═══ Entries provided

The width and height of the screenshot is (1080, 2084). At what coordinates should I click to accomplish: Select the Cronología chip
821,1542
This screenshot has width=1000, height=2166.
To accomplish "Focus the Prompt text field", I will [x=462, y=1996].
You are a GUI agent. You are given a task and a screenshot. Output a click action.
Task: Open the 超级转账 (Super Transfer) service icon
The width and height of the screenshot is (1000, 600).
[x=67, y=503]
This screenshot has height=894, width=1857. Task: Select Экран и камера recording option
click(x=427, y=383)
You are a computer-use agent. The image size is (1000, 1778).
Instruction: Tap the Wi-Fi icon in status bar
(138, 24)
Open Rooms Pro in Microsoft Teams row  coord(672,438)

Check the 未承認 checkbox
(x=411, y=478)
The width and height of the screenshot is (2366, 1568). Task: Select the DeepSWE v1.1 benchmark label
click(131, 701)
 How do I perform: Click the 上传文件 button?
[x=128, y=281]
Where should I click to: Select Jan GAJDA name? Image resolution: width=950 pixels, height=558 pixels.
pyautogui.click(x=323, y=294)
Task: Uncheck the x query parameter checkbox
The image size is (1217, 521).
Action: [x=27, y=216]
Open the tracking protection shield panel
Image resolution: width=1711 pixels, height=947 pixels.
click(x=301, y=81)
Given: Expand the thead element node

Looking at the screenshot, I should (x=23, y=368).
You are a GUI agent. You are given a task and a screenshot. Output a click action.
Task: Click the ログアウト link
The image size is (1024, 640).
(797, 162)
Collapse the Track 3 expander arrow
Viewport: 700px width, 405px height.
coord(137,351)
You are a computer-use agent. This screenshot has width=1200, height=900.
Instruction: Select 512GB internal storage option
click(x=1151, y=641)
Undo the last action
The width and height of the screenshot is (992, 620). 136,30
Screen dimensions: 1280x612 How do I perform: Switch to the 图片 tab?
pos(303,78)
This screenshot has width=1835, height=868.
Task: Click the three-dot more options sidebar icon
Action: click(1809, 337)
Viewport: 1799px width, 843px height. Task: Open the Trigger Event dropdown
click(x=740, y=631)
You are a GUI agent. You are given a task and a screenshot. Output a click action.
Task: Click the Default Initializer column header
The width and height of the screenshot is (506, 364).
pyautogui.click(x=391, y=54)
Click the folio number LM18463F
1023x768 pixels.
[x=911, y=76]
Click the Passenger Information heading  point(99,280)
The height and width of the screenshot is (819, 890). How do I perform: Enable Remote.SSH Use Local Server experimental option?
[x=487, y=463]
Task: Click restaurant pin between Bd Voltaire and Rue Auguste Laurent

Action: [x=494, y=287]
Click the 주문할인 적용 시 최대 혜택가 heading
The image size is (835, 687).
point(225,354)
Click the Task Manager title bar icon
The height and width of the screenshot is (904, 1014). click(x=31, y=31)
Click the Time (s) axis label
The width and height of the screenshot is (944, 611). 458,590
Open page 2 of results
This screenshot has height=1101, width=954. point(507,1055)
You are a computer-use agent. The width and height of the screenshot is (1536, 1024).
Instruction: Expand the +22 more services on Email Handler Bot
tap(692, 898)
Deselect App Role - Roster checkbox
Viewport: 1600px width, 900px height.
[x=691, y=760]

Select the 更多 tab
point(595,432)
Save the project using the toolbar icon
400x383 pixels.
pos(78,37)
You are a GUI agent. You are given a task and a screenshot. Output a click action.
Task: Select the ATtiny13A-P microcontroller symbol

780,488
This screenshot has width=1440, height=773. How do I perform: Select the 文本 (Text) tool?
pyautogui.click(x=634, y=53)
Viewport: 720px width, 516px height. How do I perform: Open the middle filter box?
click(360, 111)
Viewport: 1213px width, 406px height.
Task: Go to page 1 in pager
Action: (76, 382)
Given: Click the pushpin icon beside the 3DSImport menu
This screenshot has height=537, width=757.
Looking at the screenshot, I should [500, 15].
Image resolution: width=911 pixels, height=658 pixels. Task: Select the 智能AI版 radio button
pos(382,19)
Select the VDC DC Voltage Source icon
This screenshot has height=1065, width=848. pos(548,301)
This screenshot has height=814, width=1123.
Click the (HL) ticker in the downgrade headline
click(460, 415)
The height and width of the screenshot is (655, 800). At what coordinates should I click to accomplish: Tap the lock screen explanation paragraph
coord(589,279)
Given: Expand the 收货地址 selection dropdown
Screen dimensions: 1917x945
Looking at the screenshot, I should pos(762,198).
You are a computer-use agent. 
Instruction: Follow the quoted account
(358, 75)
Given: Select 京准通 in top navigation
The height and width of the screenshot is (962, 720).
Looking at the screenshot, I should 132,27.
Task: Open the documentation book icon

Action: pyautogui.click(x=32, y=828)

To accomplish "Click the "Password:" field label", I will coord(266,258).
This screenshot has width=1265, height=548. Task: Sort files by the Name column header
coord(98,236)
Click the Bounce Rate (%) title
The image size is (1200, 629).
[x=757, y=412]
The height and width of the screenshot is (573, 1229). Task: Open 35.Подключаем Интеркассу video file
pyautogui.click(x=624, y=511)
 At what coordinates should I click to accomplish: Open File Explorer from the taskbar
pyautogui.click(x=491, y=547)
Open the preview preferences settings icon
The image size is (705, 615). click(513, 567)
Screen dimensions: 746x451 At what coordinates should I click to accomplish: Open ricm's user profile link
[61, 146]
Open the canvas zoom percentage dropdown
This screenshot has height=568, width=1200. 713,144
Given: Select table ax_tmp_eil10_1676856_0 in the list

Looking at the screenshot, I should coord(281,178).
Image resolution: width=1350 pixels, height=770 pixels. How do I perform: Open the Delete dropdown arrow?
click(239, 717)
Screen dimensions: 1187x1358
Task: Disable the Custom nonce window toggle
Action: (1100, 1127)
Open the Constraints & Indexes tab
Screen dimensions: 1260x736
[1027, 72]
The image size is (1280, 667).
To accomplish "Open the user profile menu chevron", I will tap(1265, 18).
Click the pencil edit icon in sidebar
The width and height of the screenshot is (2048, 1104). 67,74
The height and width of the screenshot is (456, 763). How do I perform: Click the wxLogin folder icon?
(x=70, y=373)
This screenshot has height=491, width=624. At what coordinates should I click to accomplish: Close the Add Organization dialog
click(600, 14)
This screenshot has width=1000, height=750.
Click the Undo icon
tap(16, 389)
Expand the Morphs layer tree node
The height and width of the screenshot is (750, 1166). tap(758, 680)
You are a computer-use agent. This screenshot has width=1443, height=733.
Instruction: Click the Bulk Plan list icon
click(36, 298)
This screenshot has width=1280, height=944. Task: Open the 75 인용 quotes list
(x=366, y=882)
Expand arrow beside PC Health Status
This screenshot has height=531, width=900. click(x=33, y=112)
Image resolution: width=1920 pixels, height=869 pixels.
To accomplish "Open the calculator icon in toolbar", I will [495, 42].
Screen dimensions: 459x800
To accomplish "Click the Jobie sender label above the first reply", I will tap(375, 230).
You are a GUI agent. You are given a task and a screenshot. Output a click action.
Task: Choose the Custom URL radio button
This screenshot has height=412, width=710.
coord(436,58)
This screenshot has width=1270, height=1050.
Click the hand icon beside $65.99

══════

■ Aim of the task: Repeat verbatim the opening run of entries, ending with the line that contains "Task: Open the 超级转账".

■ Result for this task:
The width and height of the screenshot is (1080, 2084). At what coordinates should I click to accomplish: Select the Cronología chip
821,1542
This screenshot has width=1000, height=2166.
To accomplish "Focus the Prompt text field", I will [x=462, y=1996].
You are a GUI agent. You are given a task and a screenshot. Output a click action.
Task: Open the 超级转账 (Super Transfer) service icon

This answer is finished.